→ TASK TO CARRY OUT
Reproduce verbatim the stretch of lines from the one containing "Task: Sort the 工件名称 column header" through the end of the lines, omitting the pictures.

[Lines for locating elements on screens]
>> start

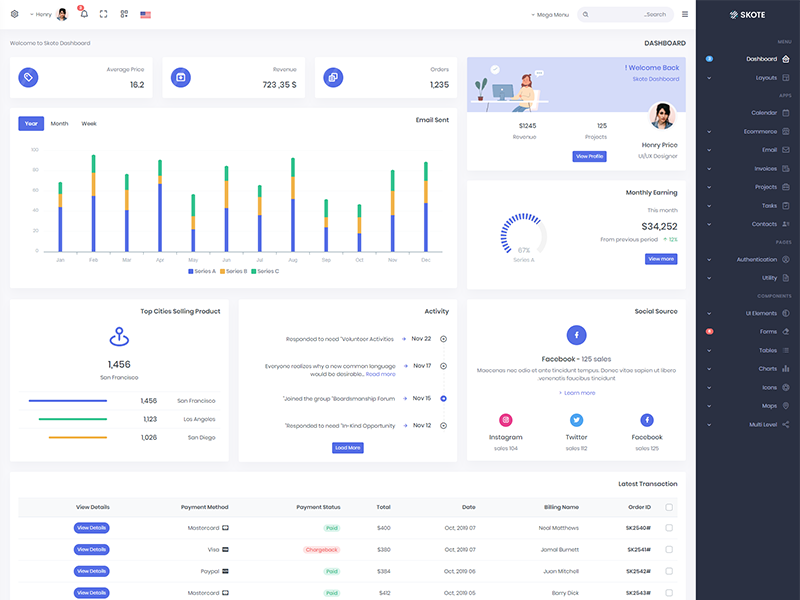Viewport: 800px width, 600px height.
Task: Click the View Profile button
Action: click(589, 156)
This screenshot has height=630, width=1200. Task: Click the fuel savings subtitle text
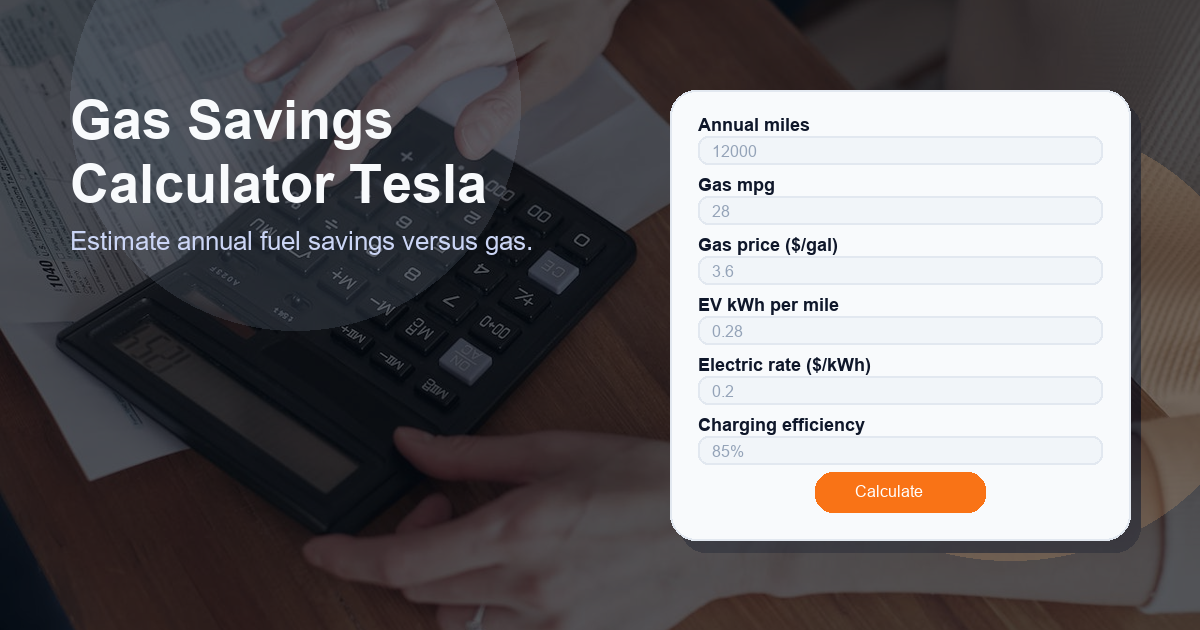[x=302, y=241]
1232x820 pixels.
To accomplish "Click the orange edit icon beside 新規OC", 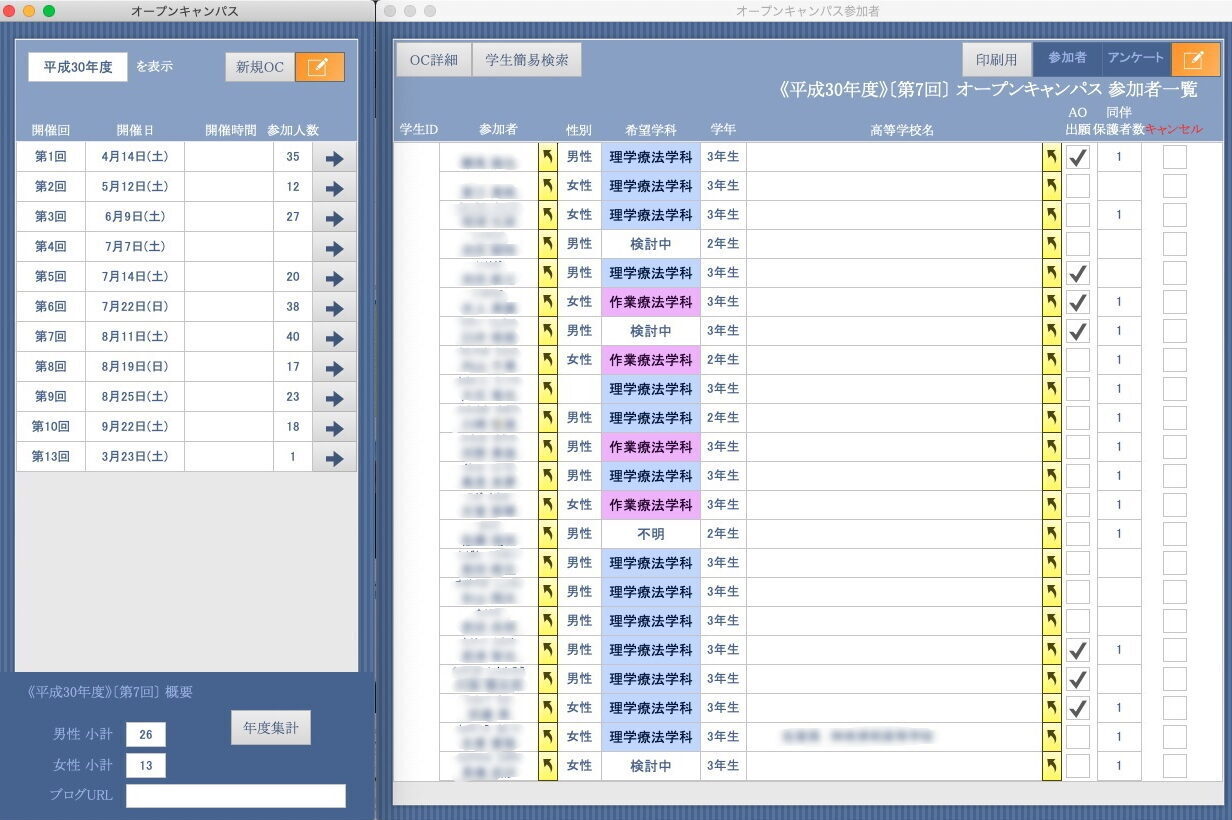I will tap(319, 67).
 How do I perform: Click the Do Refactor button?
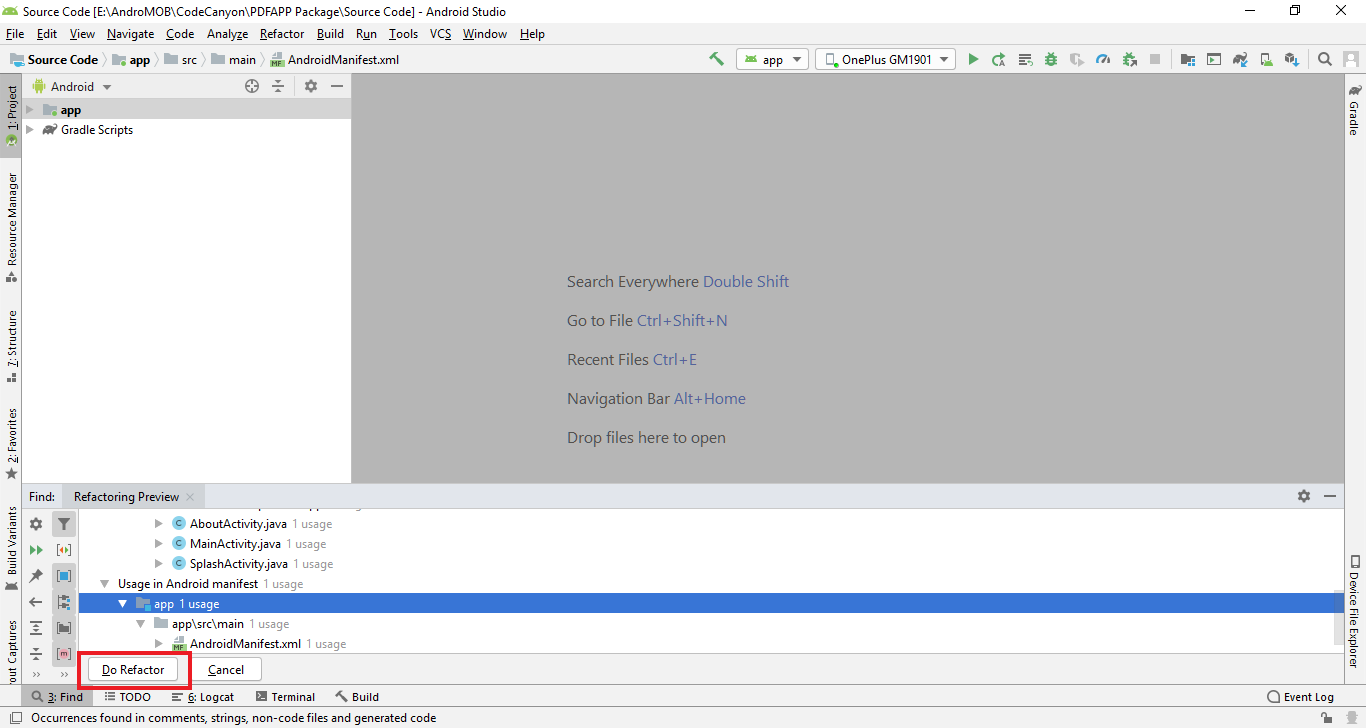(133, 670)
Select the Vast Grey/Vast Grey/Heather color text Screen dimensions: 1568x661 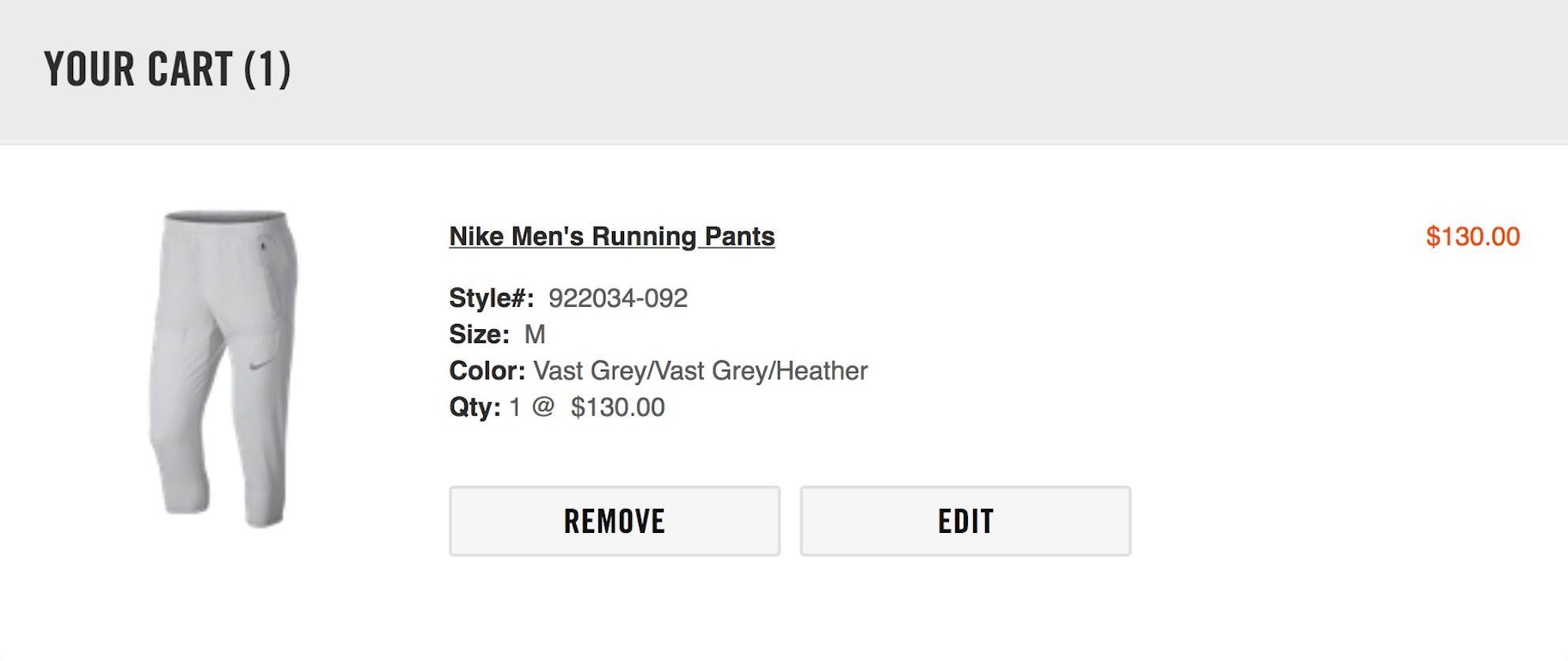point(700,370)
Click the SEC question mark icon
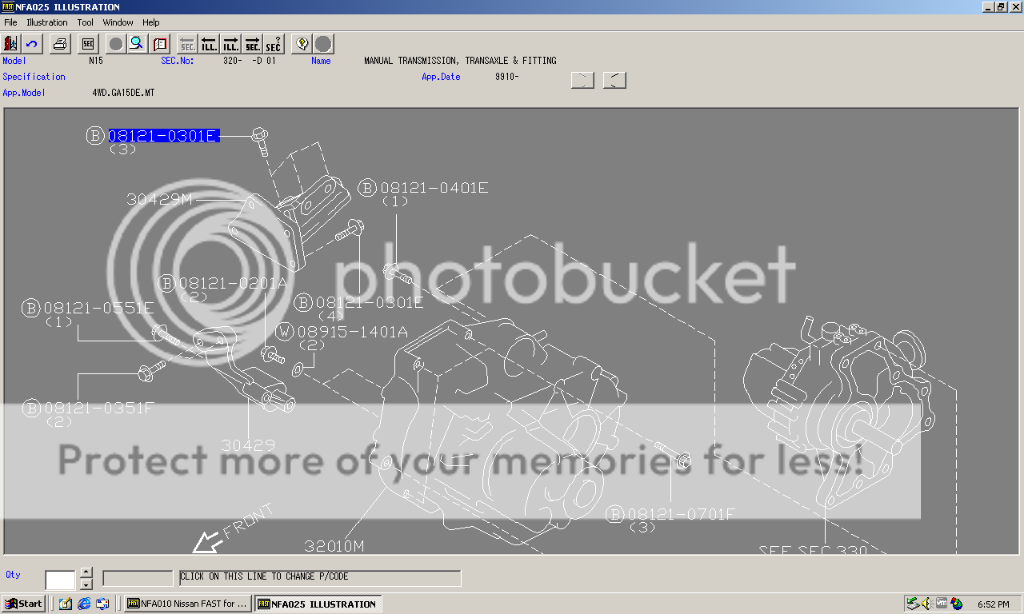Viewport: 1024px width, 614px height. pos(274,44)
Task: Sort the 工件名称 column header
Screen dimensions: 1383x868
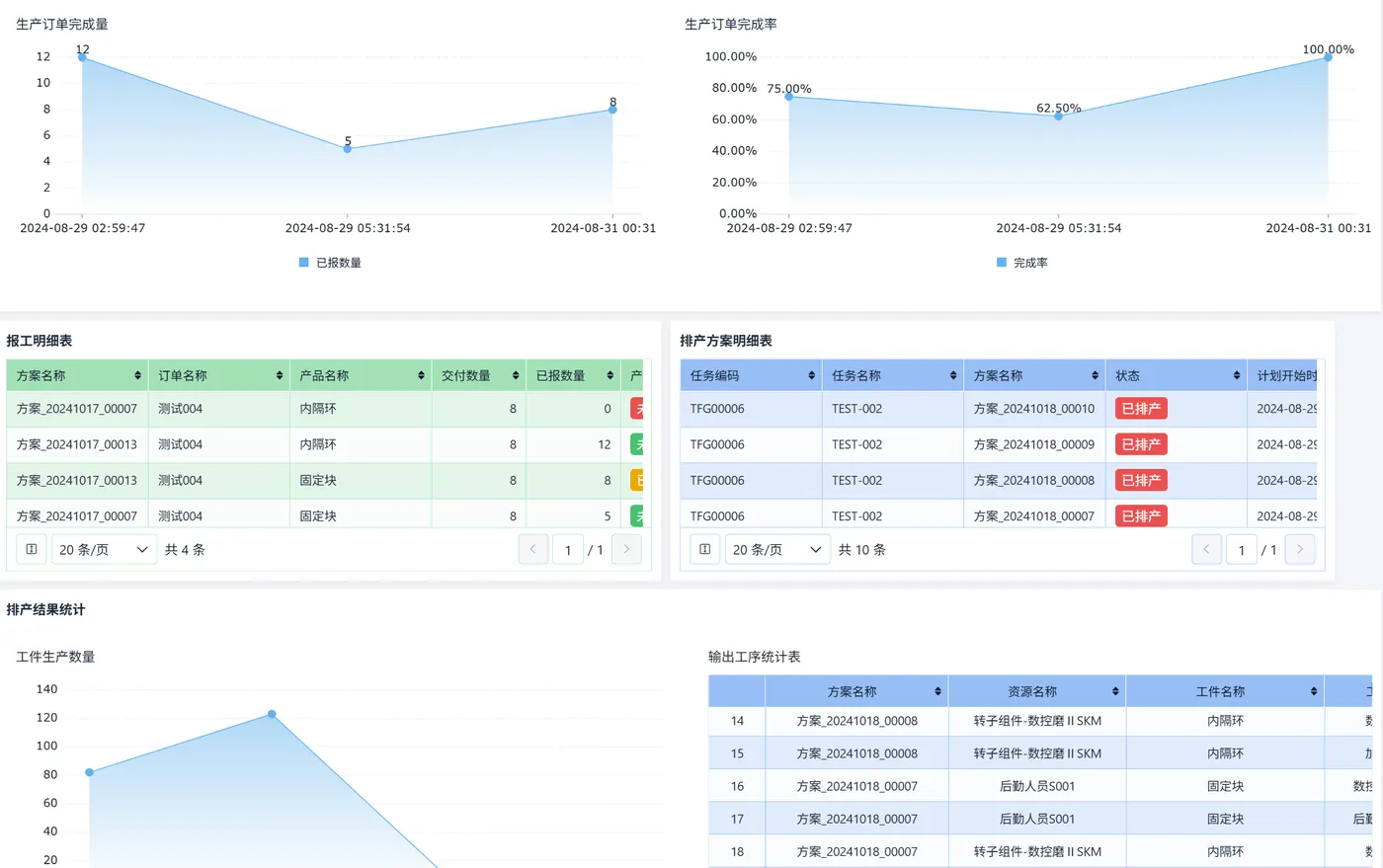Action: [1314, 691]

>> end

→ THE OUTPUT
Task: Sort the 工件名称 column header
Screen dimensions: 1383x868
Action: [1314, 691]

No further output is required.